One Hundred Ghosts: An Exposition of Rural Grain Elevators is a photographic exposition of rural grain elevators, with a focus on wood elevators of both frame and crib construction.
- Offset Lithographic Print from a Heidelberg press
- Embossed Linen Hardback with dust jacket
- Each book is individually shrink wrapped to ensure condition upon arrival.
- 400 pages
- 365 evocative photographs
- 130 rural grain elevators
- 18 original maps
- Organized around the rail lines of the Northern Pacific, Milwaukee Road, Chicago & North Western and Chicago, Burlington & Quincy railroads.
- In depth coverage of 5 states: Montana, North Dakota, South Dakota, Wyoming and Nebraska.
- Detail photographs of company logos and elevator details
- A history of the grain industry, anecdotes, stories and historical insights
- Limited availability
- Will ship from Arrowhead Models by the end of the year.
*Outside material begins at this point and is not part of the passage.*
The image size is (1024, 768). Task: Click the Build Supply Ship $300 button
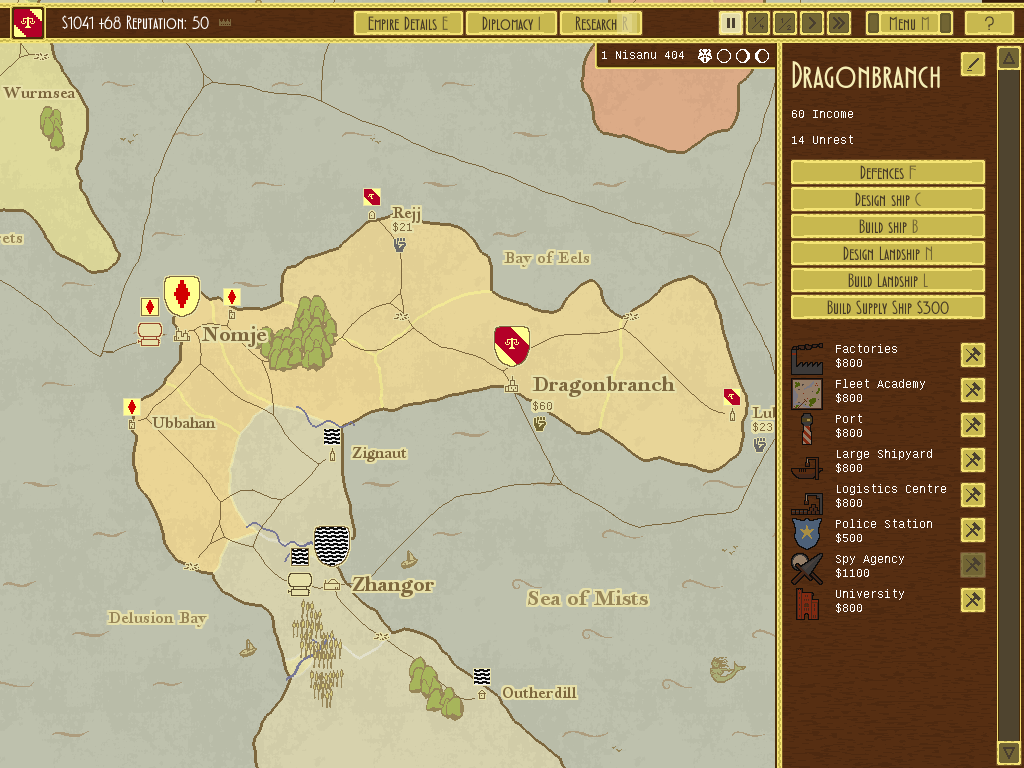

If historians draw a line between the wild west and the agrarian west, most would do so sometime in the 1870s. In this decade and in the two decades thereafter, the west emerged from a frontier state to one of organized local communities. For the next 100 years, the civic architecture of small, agricultural towns throughout the larger midwest was practically formulaic. These towns were predominately rail-served. And, the centers of commercial activity were as related to the industries on railroad avenue as they were to main street. These agrarian communities consisted of the same bits and pieces: a depot, fuel distributors, stock yards, a team track and grain elevators. In a way that is too obvious to bear mentioning, the mechanics of our local economies are different today. Railroad Avenue rarely intersects with main street. Railroad Avenue, and everything that it implies in terms of commerce and daily activity, is almost always on the "other side" of town--if there at all. And, the infrastructure which represent this way of life is largely gone as well. Local fuel distributors are largely gone. The stock yards and team tracks are likely gone. The railroad tracks are often gone. The depots and attending agents are gone. Of the few depots that remain, they have been gentrified to the extent that the authenticity of the original structure has been subsumed into our new world--one restaurant and museum at a time. However, the elevators are not all gone. They reach back to the beginning of rural Americana. They are among the last vestiges of rural economy in its first generation--and some are unadulterated in their demise. But, in a short time, they will be gone too. And the prairie sentinels that once reveled in ubiquity will be as vanished as the way of life they represent.